Addressing a joint press conference with his Chinese counterpart Li Zhaoxing after their working lunch in Washington, Powell said that he reaffirmed the US one-China policy to the Chinese foreign minister during their talks.
"I once again reaffirmed our one-China policy and the strength of the three communiques and also noted our obligations under the Taiwan Relations Act and reaffirmed what President Bush has said a number of times, that we do not support a movement toward independence on the part of Taiwan," the US official said.
However, Li indicated that the Taiwan Relations Act, which violates the Sino-US communique on establishment of full diplomatic relations, should not go above the US international commitments.

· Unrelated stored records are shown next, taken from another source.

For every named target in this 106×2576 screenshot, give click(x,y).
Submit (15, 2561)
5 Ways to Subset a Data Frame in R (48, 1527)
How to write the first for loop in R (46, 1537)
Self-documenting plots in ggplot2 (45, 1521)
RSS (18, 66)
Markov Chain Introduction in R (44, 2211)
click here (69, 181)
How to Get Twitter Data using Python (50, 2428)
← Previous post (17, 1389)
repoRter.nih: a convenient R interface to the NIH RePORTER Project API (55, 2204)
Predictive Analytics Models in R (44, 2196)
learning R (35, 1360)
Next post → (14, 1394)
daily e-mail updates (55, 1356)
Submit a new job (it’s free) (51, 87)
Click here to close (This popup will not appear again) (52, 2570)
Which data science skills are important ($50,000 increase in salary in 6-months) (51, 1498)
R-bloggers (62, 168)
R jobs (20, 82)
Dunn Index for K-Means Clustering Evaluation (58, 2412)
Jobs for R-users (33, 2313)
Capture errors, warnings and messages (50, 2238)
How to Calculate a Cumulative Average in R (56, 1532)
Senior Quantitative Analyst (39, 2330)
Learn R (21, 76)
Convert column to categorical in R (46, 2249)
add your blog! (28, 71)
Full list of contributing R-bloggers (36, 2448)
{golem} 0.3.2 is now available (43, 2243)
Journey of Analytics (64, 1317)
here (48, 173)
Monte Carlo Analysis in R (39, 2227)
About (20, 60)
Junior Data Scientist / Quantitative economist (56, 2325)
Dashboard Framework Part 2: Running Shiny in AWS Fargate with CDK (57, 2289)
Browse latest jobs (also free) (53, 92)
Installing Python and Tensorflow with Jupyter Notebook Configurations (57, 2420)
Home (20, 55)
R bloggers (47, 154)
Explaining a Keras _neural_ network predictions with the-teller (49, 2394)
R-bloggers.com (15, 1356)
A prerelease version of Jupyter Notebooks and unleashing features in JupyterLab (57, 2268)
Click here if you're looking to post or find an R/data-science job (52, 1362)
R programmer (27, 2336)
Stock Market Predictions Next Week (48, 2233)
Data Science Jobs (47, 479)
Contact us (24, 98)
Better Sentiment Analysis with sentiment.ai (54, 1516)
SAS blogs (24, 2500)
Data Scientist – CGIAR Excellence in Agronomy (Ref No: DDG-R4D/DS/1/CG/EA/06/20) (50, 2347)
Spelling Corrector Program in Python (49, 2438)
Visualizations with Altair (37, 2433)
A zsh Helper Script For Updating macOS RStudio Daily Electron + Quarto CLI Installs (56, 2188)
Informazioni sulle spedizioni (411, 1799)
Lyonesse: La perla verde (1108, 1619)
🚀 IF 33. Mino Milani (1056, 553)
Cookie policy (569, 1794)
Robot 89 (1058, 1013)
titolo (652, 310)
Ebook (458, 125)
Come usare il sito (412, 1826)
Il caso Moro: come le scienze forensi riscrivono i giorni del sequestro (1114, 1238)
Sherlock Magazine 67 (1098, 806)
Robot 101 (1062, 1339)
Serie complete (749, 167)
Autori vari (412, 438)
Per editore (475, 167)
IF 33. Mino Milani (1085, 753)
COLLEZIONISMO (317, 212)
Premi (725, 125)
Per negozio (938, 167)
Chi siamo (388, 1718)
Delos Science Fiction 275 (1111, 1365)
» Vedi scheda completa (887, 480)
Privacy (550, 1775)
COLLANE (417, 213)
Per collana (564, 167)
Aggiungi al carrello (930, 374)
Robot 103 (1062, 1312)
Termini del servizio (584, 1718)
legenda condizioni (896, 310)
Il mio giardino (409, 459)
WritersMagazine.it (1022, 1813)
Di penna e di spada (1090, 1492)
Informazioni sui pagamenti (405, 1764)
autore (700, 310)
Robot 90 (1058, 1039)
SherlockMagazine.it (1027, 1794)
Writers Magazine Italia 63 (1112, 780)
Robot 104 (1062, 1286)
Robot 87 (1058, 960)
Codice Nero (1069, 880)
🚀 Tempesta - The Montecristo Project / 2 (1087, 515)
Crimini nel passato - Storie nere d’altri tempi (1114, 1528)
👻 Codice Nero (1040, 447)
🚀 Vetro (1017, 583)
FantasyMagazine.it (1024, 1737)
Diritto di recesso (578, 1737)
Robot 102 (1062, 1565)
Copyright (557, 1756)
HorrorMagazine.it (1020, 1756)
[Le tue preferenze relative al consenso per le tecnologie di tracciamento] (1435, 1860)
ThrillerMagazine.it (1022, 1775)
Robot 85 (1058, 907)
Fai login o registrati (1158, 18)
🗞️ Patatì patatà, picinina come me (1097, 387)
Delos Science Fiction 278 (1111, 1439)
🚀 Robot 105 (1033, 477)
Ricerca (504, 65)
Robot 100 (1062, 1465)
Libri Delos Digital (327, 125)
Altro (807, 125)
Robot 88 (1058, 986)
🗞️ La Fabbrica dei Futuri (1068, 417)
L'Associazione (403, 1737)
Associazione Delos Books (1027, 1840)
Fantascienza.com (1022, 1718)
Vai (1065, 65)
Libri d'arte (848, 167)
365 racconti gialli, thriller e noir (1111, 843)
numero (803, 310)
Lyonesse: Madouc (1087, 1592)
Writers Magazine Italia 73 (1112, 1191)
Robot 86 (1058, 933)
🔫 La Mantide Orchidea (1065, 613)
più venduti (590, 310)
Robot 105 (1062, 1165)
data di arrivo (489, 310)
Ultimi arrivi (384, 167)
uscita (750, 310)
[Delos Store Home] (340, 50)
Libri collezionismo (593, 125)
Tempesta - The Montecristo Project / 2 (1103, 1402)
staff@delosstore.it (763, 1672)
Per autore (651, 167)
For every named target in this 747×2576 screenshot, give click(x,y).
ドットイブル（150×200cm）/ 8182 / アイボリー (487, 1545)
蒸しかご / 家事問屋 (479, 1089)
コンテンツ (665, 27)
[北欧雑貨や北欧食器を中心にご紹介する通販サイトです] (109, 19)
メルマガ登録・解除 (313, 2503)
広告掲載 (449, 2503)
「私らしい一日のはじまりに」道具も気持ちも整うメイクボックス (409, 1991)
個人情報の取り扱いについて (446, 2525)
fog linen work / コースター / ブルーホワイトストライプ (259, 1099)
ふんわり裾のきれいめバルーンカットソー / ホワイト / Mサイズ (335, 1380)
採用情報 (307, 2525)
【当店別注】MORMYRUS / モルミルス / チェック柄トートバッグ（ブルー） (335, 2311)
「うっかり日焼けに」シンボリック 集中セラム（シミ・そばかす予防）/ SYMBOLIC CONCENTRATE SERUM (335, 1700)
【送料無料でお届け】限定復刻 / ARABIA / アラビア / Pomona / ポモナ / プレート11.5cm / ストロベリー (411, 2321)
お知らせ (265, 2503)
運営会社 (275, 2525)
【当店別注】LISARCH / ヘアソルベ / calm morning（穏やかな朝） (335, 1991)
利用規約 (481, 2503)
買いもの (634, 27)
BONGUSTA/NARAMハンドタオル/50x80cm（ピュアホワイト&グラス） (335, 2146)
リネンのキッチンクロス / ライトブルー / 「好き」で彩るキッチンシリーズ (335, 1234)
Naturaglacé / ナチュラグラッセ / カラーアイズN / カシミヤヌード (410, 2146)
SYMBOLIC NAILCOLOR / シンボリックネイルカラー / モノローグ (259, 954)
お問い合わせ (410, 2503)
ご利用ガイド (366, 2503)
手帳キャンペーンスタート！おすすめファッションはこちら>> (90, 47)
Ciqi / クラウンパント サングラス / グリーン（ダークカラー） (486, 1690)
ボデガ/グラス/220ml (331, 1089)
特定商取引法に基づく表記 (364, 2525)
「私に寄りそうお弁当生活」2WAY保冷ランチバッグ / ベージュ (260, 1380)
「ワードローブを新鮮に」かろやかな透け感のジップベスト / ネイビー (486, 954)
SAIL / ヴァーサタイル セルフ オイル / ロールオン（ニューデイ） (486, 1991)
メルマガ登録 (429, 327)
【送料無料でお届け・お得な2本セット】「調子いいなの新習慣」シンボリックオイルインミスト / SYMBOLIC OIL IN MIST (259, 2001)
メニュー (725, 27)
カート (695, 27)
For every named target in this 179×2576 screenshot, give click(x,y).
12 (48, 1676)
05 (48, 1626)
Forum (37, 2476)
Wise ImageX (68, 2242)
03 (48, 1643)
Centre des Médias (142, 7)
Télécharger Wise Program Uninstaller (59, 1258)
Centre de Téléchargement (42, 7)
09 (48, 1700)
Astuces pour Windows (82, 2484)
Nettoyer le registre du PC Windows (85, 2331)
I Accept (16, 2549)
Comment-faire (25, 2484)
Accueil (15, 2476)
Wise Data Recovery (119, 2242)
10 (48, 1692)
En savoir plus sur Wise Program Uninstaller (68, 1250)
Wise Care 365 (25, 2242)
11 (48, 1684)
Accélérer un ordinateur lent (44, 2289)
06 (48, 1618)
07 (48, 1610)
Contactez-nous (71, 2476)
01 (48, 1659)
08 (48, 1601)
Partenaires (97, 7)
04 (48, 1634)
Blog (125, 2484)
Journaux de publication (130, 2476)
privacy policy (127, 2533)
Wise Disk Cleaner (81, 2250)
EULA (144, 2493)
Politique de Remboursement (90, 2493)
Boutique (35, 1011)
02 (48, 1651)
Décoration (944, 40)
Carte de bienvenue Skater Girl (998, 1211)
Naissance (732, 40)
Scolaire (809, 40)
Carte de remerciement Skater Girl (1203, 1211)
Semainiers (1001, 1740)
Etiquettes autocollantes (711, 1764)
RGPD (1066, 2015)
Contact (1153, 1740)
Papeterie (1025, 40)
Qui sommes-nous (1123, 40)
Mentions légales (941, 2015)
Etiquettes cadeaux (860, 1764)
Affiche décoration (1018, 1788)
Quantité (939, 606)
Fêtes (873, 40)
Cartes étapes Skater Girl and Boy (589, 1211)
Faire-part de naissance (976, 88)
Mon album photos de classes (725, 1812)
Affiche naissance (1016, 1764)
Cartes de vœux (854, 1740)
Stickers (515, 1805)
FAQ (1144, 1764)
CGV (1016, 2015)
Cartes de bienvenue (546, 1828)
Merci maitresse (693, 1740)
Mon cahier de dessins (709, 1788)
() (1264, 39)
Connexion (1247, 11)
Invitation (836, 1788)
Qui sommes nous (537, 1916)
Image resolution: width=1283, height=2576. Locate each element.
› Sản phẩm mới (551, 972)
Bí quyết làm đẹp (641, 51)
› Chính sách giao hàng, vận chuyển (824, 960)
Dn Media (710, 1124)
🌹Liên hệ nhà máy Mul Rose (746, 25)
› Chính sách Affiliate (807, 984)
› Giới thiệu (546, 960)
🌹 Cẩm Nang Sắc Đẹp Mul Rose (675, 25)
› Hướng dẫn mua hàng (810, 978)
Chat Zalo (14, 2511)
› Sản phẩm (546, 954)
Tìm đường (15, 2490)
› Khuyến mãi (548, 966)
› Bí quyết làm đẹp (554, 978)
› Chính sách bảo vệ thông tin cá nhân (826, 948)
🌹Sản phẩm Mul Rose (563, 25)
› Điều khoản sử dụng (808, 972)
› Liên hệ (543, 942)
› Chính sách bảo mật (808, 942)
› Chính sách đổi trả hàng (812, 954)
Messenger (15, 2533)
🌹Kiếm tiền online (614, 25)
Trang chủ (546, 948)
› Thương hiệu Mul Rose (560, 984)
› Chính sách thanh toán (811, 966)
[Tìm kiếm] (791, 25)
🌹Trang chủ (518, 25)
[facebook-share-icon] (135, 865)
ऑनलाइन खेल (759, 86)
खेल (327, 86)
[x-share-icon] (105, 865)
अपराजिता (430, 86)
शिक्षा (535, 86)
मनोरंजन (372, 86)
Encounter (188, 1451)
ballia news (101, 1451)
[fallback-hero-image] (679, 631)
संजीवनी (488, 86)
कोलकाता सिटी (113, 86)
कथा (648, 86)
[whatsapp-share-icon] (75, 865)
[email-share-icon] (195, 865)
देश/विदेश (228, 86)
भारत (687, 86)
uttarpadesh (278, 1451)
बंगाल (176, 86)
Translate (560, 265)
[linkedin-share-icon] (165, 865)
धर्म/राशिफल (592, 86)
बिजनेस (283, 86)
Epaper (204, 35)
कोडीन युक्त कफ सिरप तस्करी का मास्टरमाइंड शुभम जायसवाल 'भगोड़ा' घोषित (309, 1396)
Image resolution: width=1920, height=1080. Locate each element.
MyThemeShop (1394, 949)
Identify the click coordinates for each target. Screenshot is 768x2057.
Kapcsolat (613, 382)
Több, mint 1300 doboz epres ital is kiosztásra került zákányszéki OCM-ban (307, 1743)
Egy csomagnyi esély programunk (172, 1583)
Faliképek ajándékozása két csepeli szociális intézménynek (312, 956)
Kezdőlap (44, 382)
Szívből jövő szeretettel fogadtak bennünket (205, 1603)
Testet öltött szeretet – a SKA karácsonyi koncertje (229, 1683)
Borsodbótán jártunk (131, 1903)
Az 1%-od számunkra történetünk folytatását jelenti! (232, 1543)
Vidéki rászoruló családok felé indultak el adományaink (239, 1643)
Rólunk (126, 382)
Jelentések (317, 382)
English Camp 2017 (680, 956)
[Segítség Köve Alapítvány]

"The Chinese government and the people attach great importance to the reaffirmations made by the US president, the secretary, and US government on many occasions of the US continued adherence to the one-China policy, the observance of the three Sino-US joint communiques, and the opposition to Taiwan independence," the Chinese foreign minister said.
"At the same time, I wish to point out that in any country its domestic law should not go above its international commitments," Li affirmed. The Taiwan Relations Act were approved by the US Congress in 1979, weeks after Washington established diplomatic relations with Beijing.
Powell stressed that "there is no support in the United States for an independence movement in Taiwan, because that would be inconsistent with our obligations and our commitment to our one- China policy."
Asked whether the United States is going to ignore the voice and desire of a billion-plus people in the Chinese mainland as US officials often stated that the ultimate settlement of Taiwan issue has to be acceptable to the people in Taiwan, Powell responded with "of course not."
"It has to be acceptable to both sides (of the Taiwan Straits). That's what reconciliation is all about," Powell said, adding that "we strongly support our one-China policy, which has stood the test of time; it has benefited people in Taiwan, benefited people in the mainland, and it's benefited the international community and certainly benefited the United States."